Tal como o fado, o blues – que, aliás, alguns defendem serem primos afastados – é mais do que um género musical, é um estado de alma. Não é algo muito fácil de se explicar por palavras e, por isso, a melhor forma para o compreender é mergulhar nas suas raízes e falar com os antigos. E é isso que faz Daniel Cross, indo para o interior do Louisiana – o delta do Mississippi está para o blues assim como Alfama está para o fado – e seguindo os velhos bluesman que ainda estão vivos.
· · · · · · ·
→ **Objetivo**
Continue o excerto sobre o blues, retomando-o imediatamente após a sua última frase.

→ **Dados fornecidos**
· · · · · · ·
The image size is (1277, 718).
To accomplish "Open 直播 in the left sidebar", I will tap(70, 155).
· · · · · · ·
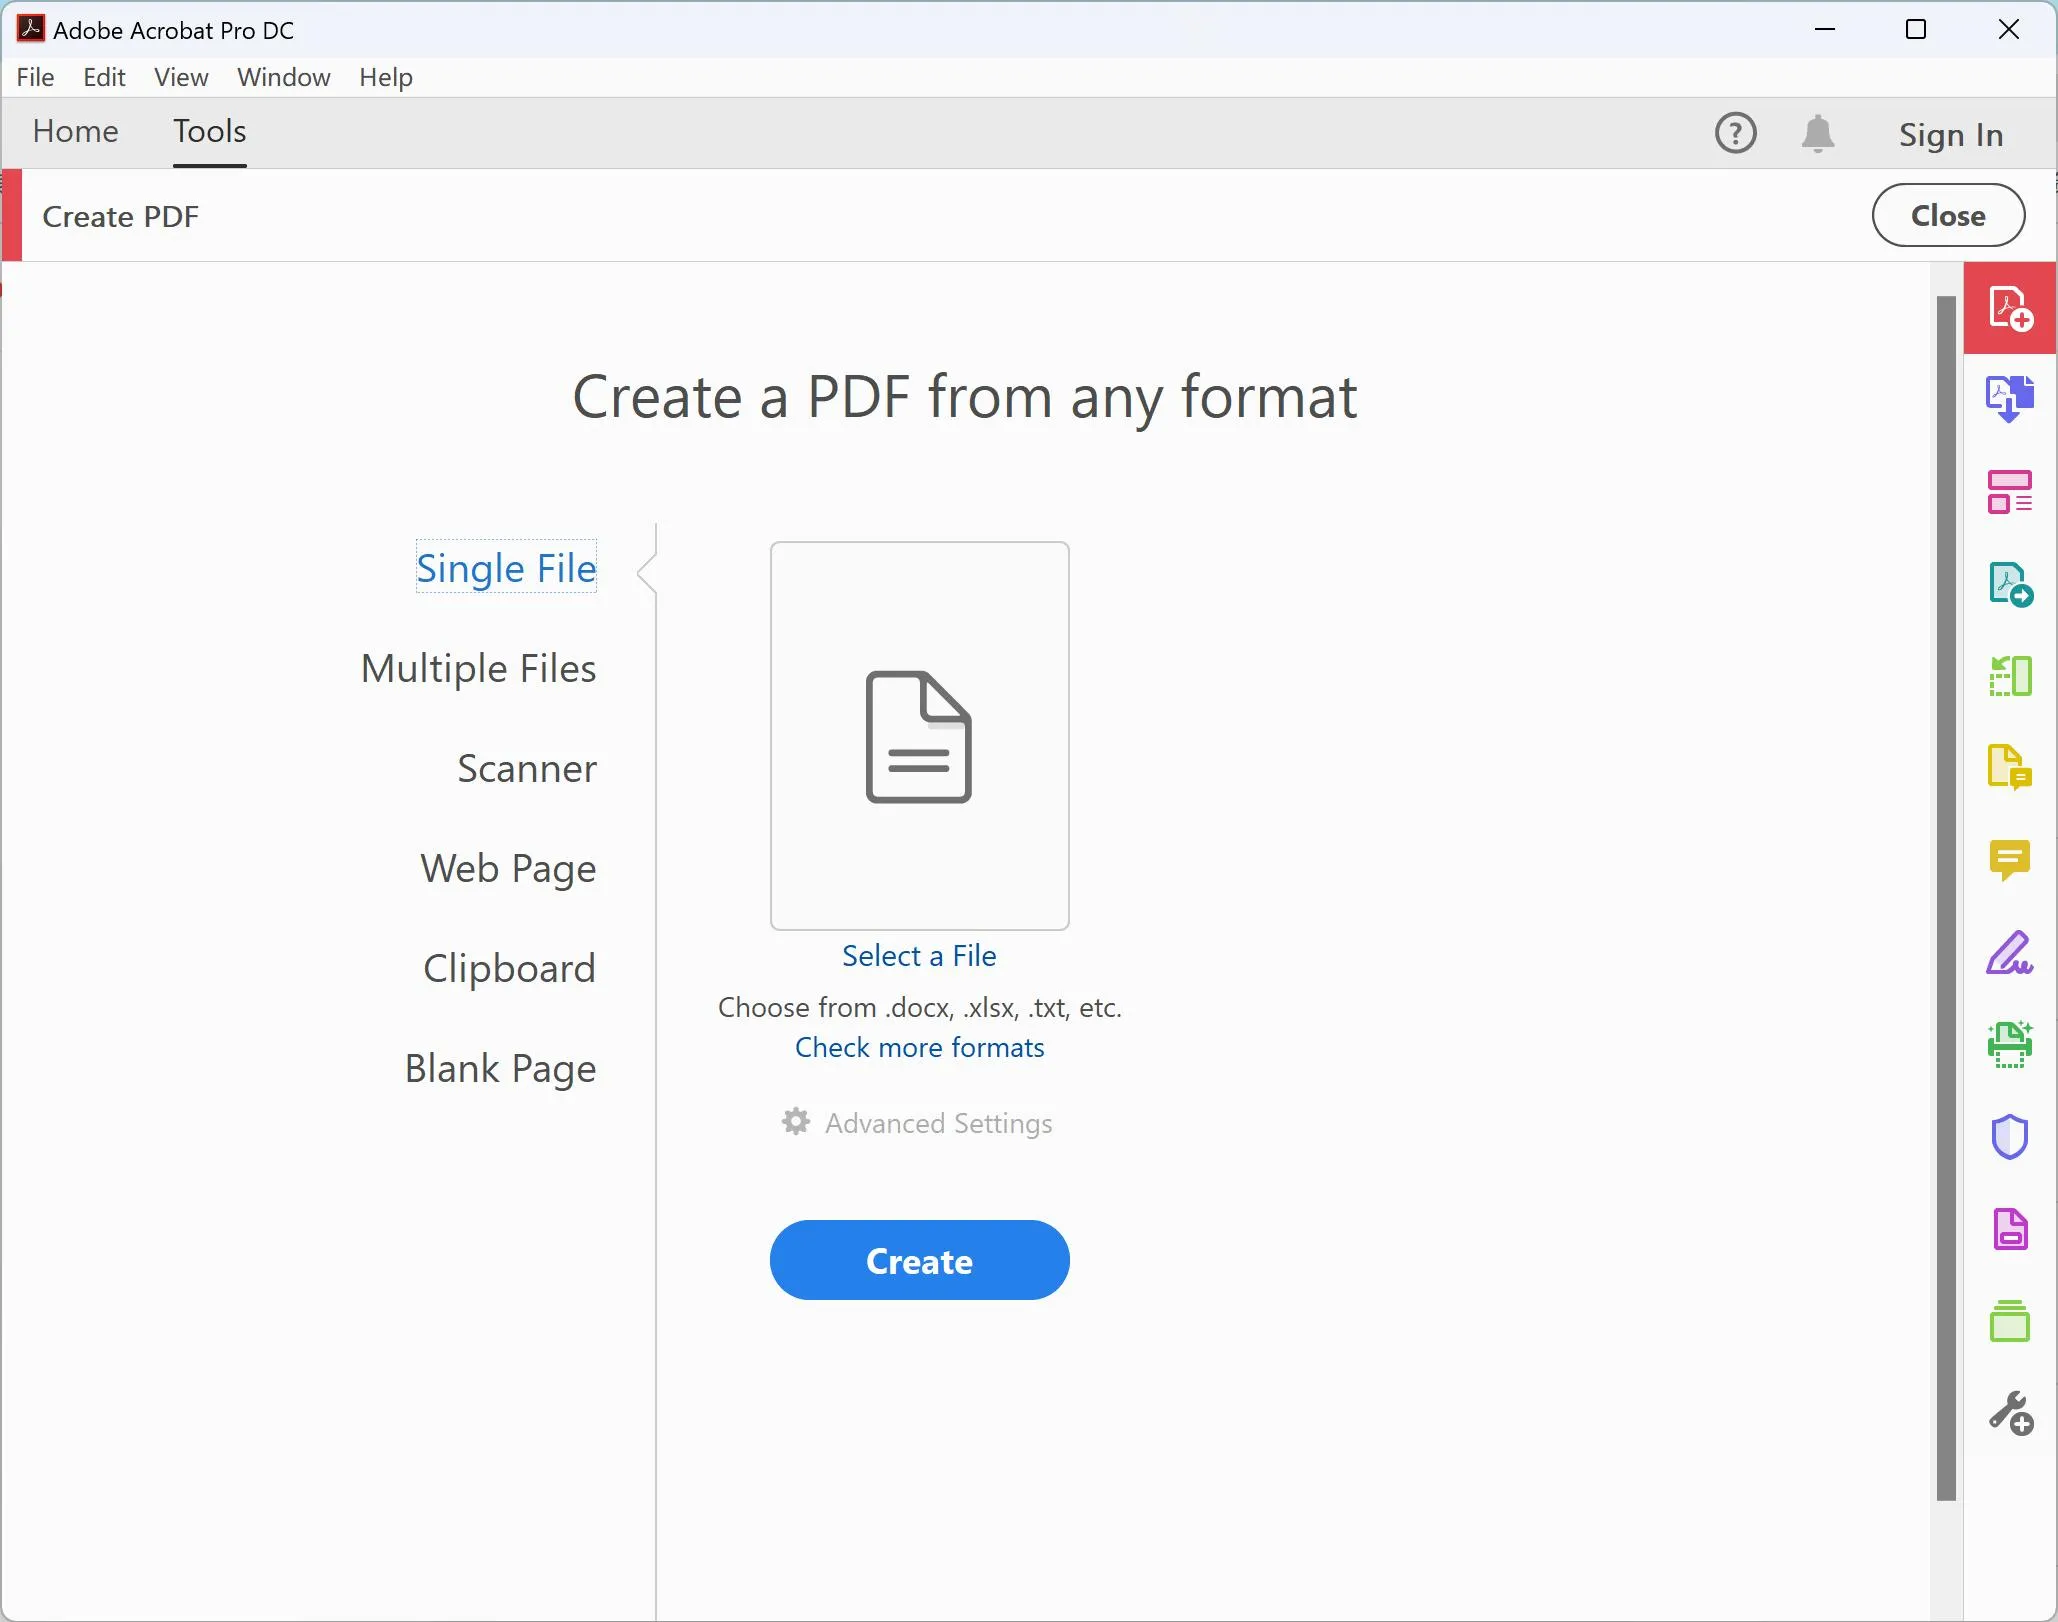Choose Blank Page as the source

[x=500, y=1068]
· · · · · · ·
→ **Resultado da tarefa**
Vê-se que I am the Blues é um trabalho muito pessoa que Daniel Cross utiliza para prestar tributo aqueles homens que privaram com grandes lendas , como Muddy Watters ou Howlin’ Wolf, mas que passaram ao lado de carreiras reconhecidas por qualquer motivo ou capricho do destino. I am the Blues é, portanto, um filme também sobre um determinado tempo que está a terminar. Todos os intervenientes têm mais de 70 anos, o café onde reúnem é uma espelunca prestes a ser consumida pelo tempo e a morte espreita à esquina. Inclusive, há intervenientes que não resistem ao próprio filme. Na cena mais forte do documentário, Bud Spires aparece numa cena a cantar um blues sobre a morte e na seguinte vemos a sua campa.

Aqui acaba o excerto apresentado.